Reminds me of the favorite thing my Dell sales and marketing guy loved to say, “Whether you go with Dell or not, we’re keeping prices low so that everyone else has to offer you lower prices.” I believe Free EHR companies have had that same effect on the EHR industry.

About the author

John Lynn

John Lynn is the Founder of HealthcareScene.com, a network of leading Healthcare IT resources. The flagship blog, Healthcare IT Today, contains over 13,000 articles with over half of the articles written by John. These EMR and Healthcare IT related articles have been viewed over 20 million times.

John manages Healthcare IT Central, the leading career Health IT job board. He also organizes the first of its kind conference and community focused on healthcare marketing, Healthcare and IT Marketing Conference, and a healthcare IT conference, EXPO.health, focused on practical healthcare IT innovation. John is an advisor to multiple healthcare IT companies. John is highly involved in social media, and in addition to his blogs can be found on Twitter: @techguy.

3 Comments

  • In 2008 I went to Microsoft in Redmond, WA for a users group meeting and interviewed Dr.

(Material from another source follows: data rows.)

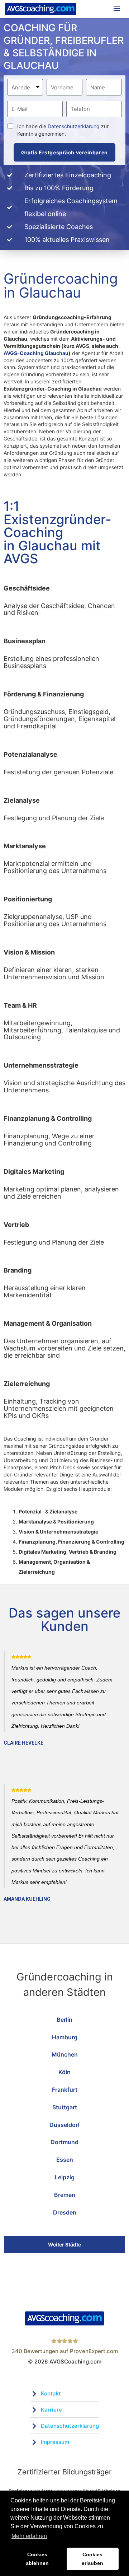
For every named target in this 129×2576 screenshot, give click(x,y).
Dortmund (64, 2142)
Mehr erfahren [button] (29, 2536)
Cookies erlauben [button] (92, 2559)
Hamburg (64, 2037)
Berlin (64, 2019)
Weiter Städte (64, 2244)
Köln (64, 2072)
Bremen (64, 2194)
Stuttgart (64, 2107)
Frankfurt (64, 2089)
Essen (64, 2159)
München (65, 2054)
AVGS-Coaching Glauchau (36, 353)
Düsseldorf (64, 2124)
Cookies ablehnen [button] (37, 2559)
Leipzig (65, 2177)
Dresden (64, 2212)
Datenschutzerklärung (74, 126)
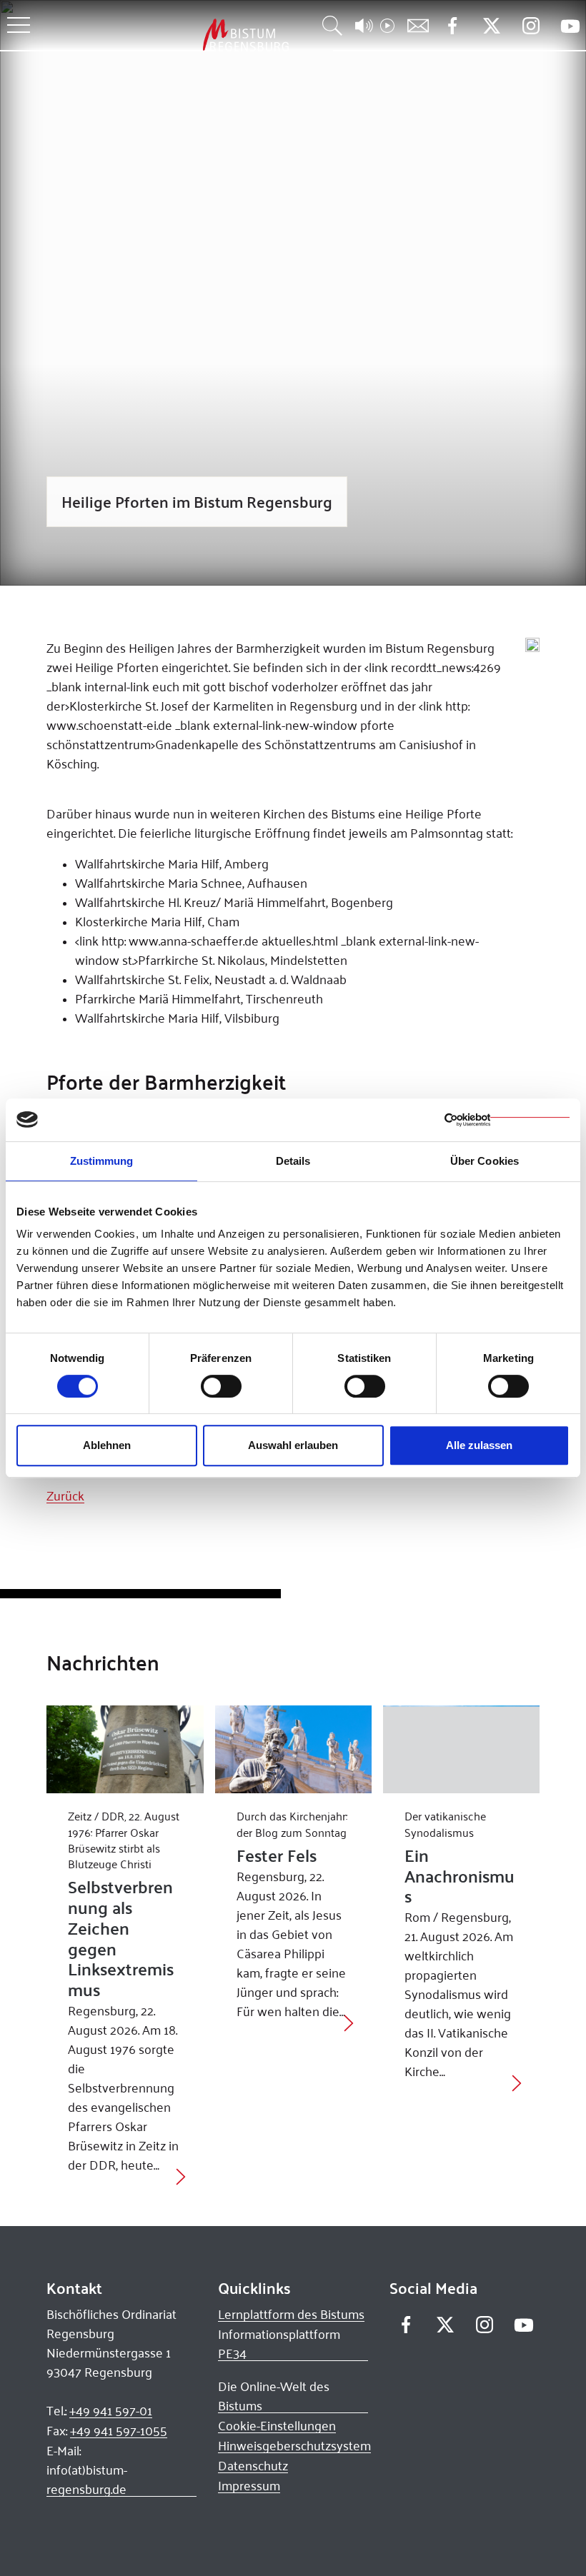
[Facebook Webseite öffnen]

Bill Crounse, worldwide health senior director. He talked about EHRs becoming much more affordable and said a change was coming and physicians would someday only have to pay $1K each for EHR. I have to admit that I didn’t know what he meant at the time and I’m still not sure if he meant free commercial EHRs, or VistA, or the government EHR incentive plan or billing companies providing free EHR software to billing customers, or something I don’t even know about yet, but he really made me think in a different way. I used to think WalMart selling EMRs was a great idea because it bent the cost curve. Maybe the next iteration will be the EHR that we each carry with us invisibly, like an aura. Bones, take this EHR to sick bay!

  • Mary,
    There’s certainly a number of different options available to help lower the cost of EHR. I heard one EHR vendor describe EHR software as a commodity. It’s an interesting thought to consider.

  • Let us not forget the transition that has occurred:
    Docs used to just have a practice management system and it was very easy to show an ROI.

    Now, we have either a PM & an EHR glommed into one OR two separate systems.

    Unless you are standing up a PM for the first time (whether as part of a new EHR or on its own) ROI is next to impossible to calculate.

    A pure EHR just doesn’t have an ROI – sure you can argue you saved a salary, or canned the transcriber – but with the additional work load on the doc, and other staff and increase computer costs…well, that math gets challenging.

    We also have a medical industry where reimbursements to physicians have tanked over the years, so they are no longer that “cash cow”.

    If you talk to a non-free EHR, they scoff at the idea of a free EHR actually being competition. Sure, they are causing some price pressure, but the real price pressure comes from the slew of paid EHRs that have come out of every corner in recent years.

    As an aside – the idea of ads, geared toward the doc – on an EHR just seems out of place to my pea-brain. I mean, really, while sitting there with a patient, is the doc expected to click on an ad and go to some website to maybe make a purchase?

    Maybe the software in airplanes could be made free by including ads on the screens in front of the pilots – if it doesn’t distract docs, surely it won’t distract the pilots.